» **PROVIDED INFORMATION**:

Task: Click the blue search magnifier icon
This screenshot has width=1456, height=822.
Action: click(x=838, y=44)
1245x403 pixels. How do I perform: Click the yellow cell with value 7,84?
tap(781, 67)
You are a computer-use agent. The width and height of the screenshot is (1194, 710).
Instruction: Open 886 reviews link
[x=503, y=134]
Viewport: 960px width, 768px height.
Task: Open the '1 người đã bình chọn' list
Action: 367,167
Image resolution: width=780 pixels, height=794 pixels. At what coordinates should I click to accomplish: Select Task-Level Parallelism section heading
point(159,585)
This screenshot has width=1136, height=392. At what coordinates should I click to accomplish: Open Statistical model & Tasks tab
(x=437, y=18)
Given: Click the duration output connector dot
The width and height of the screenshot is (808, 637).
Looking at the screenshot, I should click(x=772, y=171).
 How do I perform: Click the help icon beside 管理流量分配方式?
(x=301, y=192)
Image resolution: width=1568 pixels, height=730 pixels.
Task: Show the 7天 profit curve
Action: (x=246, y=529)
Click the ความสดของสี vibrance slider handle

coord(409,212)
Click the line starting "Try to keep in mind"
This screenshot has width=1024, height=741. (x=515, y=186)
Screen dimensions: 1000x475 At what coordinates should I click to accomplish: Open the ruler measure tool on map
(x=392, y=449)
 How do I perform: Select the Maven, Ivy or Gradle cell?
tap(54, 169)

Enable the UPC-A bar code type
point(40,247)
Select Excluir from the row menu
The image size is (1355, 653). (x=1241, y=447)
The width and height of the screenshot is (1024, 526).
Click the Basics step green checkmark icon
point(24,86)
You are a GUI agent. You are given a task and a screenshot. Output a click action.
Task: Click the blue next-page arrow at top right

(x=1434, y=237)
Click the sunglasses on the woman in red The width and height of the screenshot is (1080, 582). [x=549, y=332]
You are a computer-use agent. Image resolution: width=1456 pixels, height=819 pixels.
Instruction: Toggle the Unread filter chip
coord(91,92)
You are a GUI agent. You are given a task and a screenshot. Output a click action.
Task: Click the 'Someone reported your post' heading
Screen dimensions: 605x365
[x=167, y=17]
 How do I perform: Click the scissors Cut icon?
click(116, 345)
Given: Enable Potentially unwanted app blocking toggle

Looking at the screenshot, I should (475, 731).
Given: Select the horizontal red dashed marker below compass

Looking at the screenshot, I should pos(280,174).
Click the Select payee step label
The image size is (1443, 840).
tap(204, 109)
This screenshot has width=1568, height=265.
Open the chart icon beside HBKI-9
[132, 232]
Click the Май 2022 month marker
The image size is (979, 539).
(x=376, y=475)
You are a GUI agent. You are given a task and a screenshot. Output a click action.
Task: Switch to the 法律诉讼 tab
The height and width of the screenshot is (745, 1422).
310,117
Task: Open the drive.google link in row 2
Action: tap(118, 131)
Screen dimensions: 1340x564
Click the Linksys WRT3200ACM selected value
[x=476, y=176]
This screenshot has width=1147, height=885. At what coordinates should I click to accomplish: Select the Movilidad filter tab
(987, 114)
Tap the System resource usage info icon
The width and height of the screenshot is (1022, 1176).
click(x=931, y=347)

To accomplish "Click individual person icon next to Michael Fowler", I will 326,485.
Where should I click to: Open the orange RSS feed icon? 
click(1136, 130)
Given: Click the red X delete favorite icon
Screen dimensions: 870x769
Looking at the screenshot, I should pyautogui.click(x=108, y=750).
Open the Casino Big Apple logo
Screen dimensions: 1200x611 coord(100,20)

» **WORK TO COMPLETE**: Every entry above needs to be copied exactly.

» **EXERCISE RESULT**:
Task: Click the blue search magnifier icon
This screenshot has width=1456, height=822.
Action: click(x=838, y=44)
1245x403 pixels. How do I perform: Click the yellow cell with value 7,84?
tap(781, 67)
You are a computer-use agent. The width and height of the screenshot is (1194, 710).
Instruction: Open 886 reviews link
[x=503, y=134]
Viewport: 960px width, 768px height.
Task: Open the '1 người đã bình chọn' list
Action: 367,167
Image resolution: width=780 pixels, height=794 pixels. At what coordinates should I click to accomplish: Select Task-Level Parallelism section heading
point(159,585)
This screenshot has width=1136, height=392. At what coordinates should I click to accomplish: Open Statistical model & Tasks tab
(x=437, y=18)
Given: Click the duration output connector dot
The width and height of the screenshot is (808, 637).
Looking at the screenshot, I should click(x=772, y=171).
 How do I perform: Click the help icon beside 管理流量分配方式?
(x=301, y=192)
Image resolution: width=1568 pixels, height=730 pixels.
Task: Show the 7天 profit curve
Action: (x=246, y=529)
Click the ความสดของสี vibrance slider handle

coord(409,212)
Click the line starting "Try to keep in mind"
This screenshot has width=1024, height=741. (x=515, y=186)
Screen dimensions: 1000x475 At what coordinates should I click to accomplish: Open the ruler measure tool on map
(x=392, y=449)
 How do I perform: Select the Maven, Ivy or Gradle cell?
tap(54, 169)

Enable the UPC-A bar code type
point(40,247)
Select Excluir from the row menu
The image size is (1355, 653). (x=1241, y=447)
The width and height of the screenshot is (1024, 526).
Click the Basics step green checkmark icon
point(24,86)
You are a GUI agent. You are given a task and a screenshot. Output a click action.
Task: Click the blue next-page arrow at top right

(x=1434, y=237)
Click the sunglasses on the woman in red The width and height of the screenshot is (1080, 582). [x=549, y=332]
You are a computer-use agent. Image resolution: width=1456 pixels, height=819 pixels.
Instruction: Toggle the Unread filter chip
coord(91,92)
You are a GUI agent. You are given a task and a screenshot. Output a click action.
Task: Click the 'Someone reported your post' heading
Screen dimensions: 605x365
[x=167, y=17]
 How do I perform: Click the scissors Cut icon?
click(116, 345)
Given: Enable Potentially unwanted app blocking toggle

Looking at the screenshot, I should (475, 731).
Given: Select the horizontal red dashed marker below compass

Looking at the screenshot, I should pos(280,174).
Click the Select payee step label
The image size is (1443, 840).
tap(204, 109)
This screenshot has width=1568, height=265.
Open the chart icon beside HBKI-9
[132, 232]
Click the Май 2022 month marker
The image size is (979, 539).
(x=376, y=475)
You are a GUI agent. You are given a task and a screenshot. Output a click action.
Task: Switch to the 法律诉讼 tab
The height and width of the screenshot is (745, 1422).
310,117
Task: Open the drive.google link in row 2
Action: tap(118, 131)
Screen dimensions: 1340x564
Click the Linksys WRT3200ACM selected value
[x=476, y=176]
This screenshot has width=1147, height=885. At what coordinates should I click to accomplish: Select the Movilidad filter tab
(987, 114)
Tap the System resource usage info icon
The width and height of the screenshot is (1022, 1176).
click(x=931, y=347)

To accomplish "Click individual person icon next to Michael Fowler", I will 326,485.
Where should I click to: Open the orange RSS feed icon? 
click(1136, 130)
Given: Click the red X delete favorite icon
Screen dimensions: 870x769
Looking at the screenshot, I should pyautogui.click(x=108, y=750).
Open the Casino Big Apple logo
Screen dimensions: 1200x611 coord(100,20)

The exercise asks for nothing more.